##### Input

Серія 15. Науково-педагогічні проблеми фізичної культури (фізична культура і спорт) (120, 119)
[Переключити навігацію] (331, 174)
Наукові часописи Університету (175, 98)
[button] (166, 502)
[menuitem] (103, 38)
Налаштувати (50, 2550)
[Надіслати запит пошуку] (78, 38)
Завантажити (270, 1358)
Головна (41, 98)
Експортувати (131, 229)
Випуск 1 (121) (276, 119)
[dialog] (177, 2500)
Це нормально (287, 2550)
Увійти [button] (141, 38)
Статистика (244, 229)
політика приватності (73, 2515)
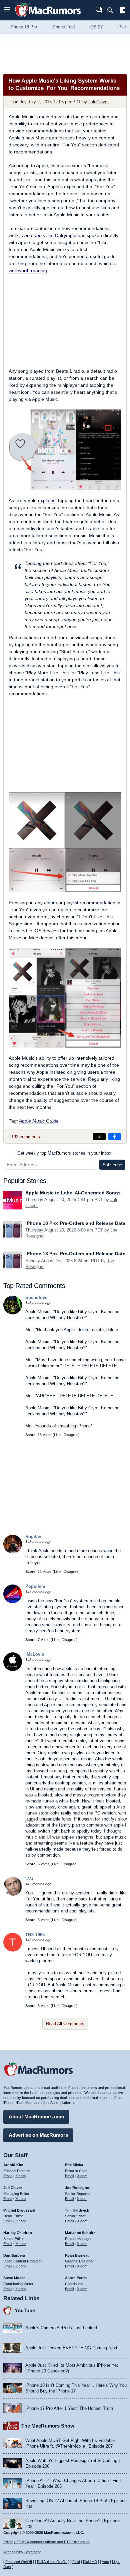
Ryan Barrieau (77, 2255)
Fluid (76, 2562)
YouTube (25, 2310)
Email (7, 2176)
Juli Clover (98, 101)
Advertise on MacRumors (38, 2135)
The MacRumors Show (47, 2426)
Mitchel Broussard (19, 2210)
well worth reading (28, 270)
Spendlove (36, 1297)
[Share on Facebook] (114, 1136)
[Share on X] (99, 1136)
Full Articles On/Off (52, 2562)
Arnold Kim (13, 2165)
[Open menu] (7, 10)
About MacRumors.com (36, 2116)
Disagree (71, 1435)
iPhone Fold (63, 26)
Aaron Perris (76, 2278)
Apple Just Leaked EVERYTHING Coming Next (71, 2347)
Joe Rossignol (77, 2188)
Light (116, 2562)
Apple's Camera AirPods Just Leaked (61, 2327)
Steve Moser (14, 2278)
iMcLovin (34, 1654)
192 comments (25, 1136)
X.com (20, 2176)
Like (57, 1435)
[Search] (112, 10)
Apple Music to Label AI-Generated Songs (73, 1192)
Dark (7, 2567)
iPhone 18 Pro (23, 26)
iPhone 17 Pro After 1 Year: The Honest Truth (69, 2408)
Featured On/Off (18, 2562)
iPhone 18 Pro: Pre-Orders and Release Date (75, 1223)
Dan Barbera (14, 2255)
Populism (35, 1586)
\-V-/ (29, 1878)
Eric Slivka (74, 2165)
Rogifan (33, 1536)
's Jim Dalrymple (48, 235)
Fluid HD (90, 2562)
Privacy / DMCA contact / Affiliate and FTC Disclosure (46, 2542)
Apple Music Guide (39, 1121)
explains (46, 500)
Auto (105, 2562)
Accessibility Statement (22, 2552)
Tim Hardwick (77, 2210)
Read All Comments (65, 2023)
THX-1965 (35, 1934)
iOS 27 (96, 26)
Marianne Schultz (80, 2233)
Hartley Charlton (17, 2233)
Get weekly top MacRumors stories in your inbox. (65, 1153)
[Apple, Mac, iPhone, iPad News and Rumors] (48, 17)
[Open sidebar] (123, 11)
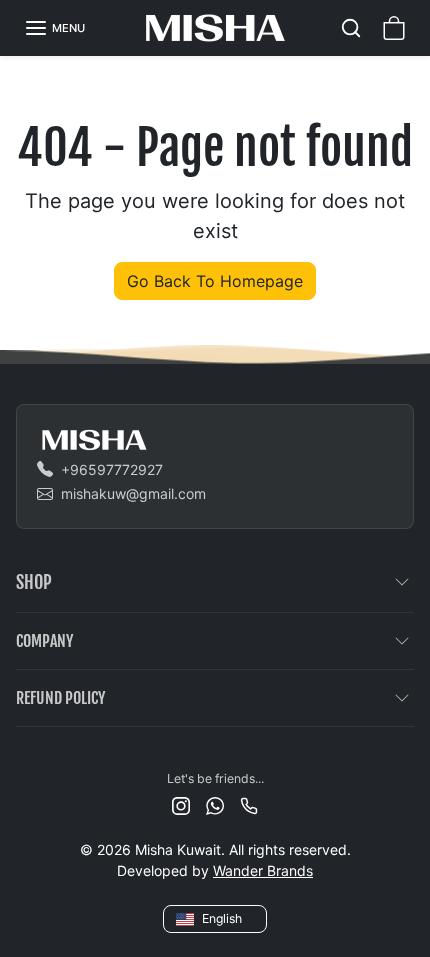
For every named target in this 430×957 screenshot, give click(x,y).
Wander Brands (263, 870)
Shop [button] (34, 582)
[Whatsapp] (215, 804)
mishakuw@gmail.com (133, 493)
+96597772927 (112, 469)
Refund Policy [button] (60, 698)
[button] (54, 28)
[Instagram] (181, 804)
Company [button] (44, 641)
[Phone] (249, 804)
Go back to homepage (215, 281)
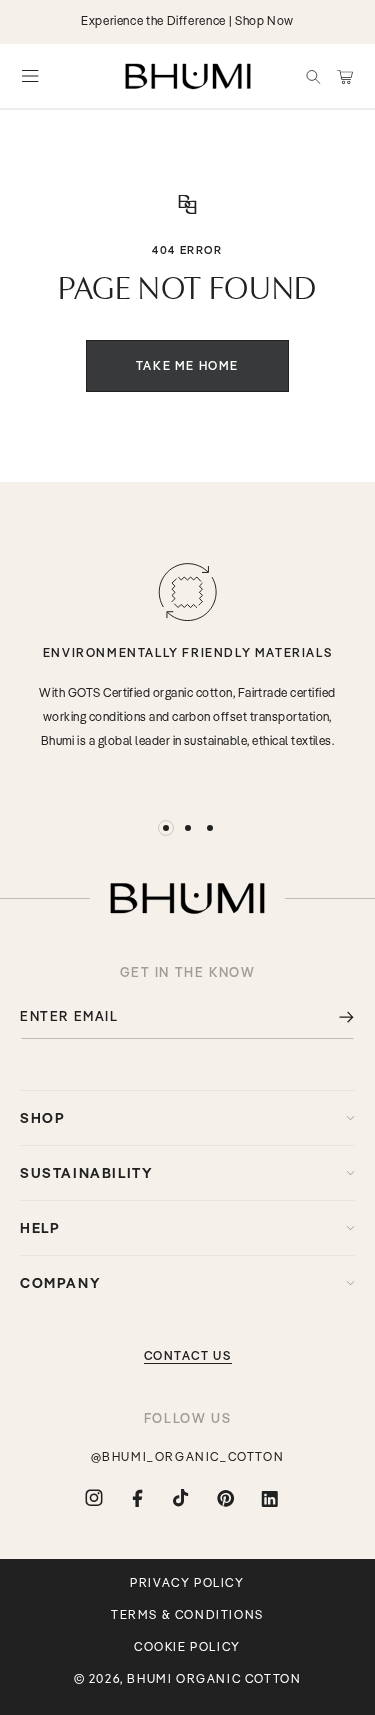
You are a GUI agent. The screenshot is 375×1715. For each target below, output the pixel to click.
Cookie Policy (187, 1647)
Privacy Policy (187, 1583)
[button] (313, 76)
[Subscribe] (332, 1016)
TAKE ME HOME (187, 365)
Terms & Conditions (187, 1615)
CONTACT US (188, 1355)
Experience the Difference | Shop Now (187, 20)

##########

Exercise objective:
Everything from the line holding "You are a GUI" through the last line of the entries should be retyped exactly, with no other lines.

Written response:
You are a GUI agent. The screenshot is 375×1715. For each target below, output the pixel to click.
Cookie Policy (187, 1647)
Privacy Policy (187, 1583)
[button] (313, 76)
[Subscribe] (332, 1016)
TAKE ME HOME (187, 365)
Terms & Conditions (187, 1615)
CONTACT US (188, 1355)
Experience the Difference | Shop Now (187, 20)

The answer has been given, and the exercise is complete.